Women of African ancestry have lower incidence of epithelial ovarian cancer (EOC) yet worse survival compared to women of European ancestry. We conducted a genome-wide association study in African ancestry women with 755 EOC cases, including 537 high-grade serous ovarian carcinomas (HGSOC) and 1,235 controls. We identified four novel loci with suggestive evidence of association with EOC (p < 1 × 10-6 ), including rs4525119 (intronic to AKR1C3), rs7643459 (intronic to LOC101927394), rs4286604 (12 kb 3' of UGT2A2) and rs142091544 (5 kb 5' of WWC1). For HGSOC, we identified six loci with suggestive evidence of association including rs37792 (132 kb 5' of follistatin [FST]), rs57403204 (81 kb 3' of MAGEC1), rs79079890 (LOC105376360 intronic), rs66459581 (5 kb 5' of PRPSAP1), rs116046250 (GABRG3 intronic) and rs192876988 (32 kb 3' of GK2). Among the identified variants, two are near genes known to regulate hormones and diseases of the ovary (AKR1C3 and FST), and two are linked to cancer (AKR1C3 and MAGEC1).

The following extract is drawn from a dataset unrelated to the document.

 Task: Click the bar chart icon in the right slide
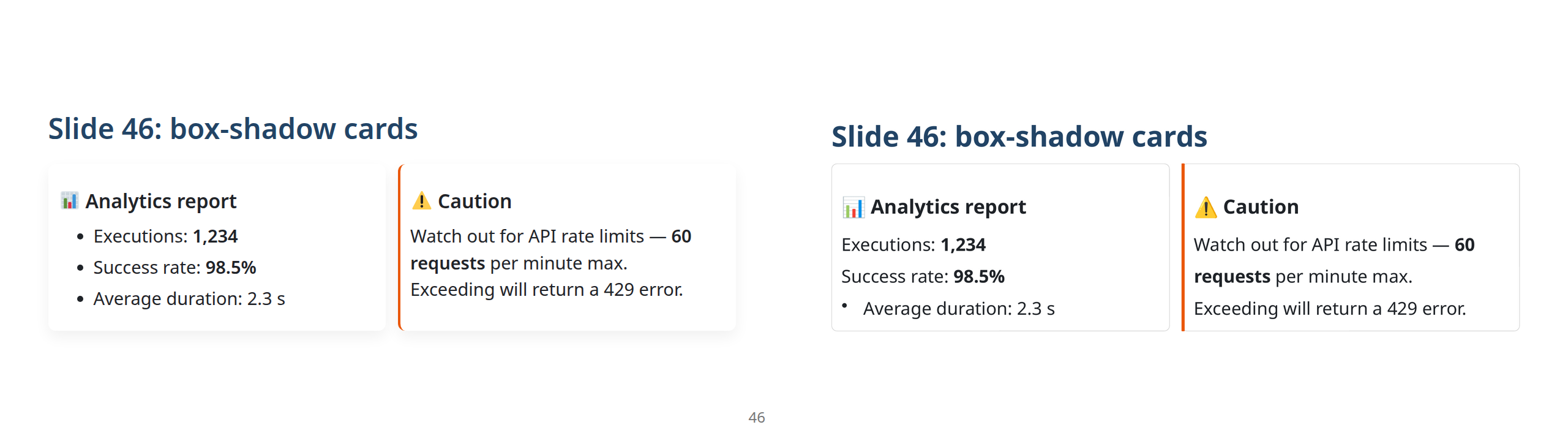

In follow-up studies of the 10 identified variants, the GK2 region SNP, rs192876988, showed an inverse association with EOC in European ancestry women (p = 0.002), increased risk of ER positive breast cancer in African ancestry women (p = 0.027) and decreased expression of GK2 in HGSOC tissue from African ancestry women (p = 0.004). A European ancestry-derived polygenic risk score showed positive associations with EOC and HGSOC in women of African ancestry suggesting shared genetic architecture. Our investigation presents evidence of variants for EOC shared among European and African ancestry women and identifies novel EOC risk loci in women of African ancestry.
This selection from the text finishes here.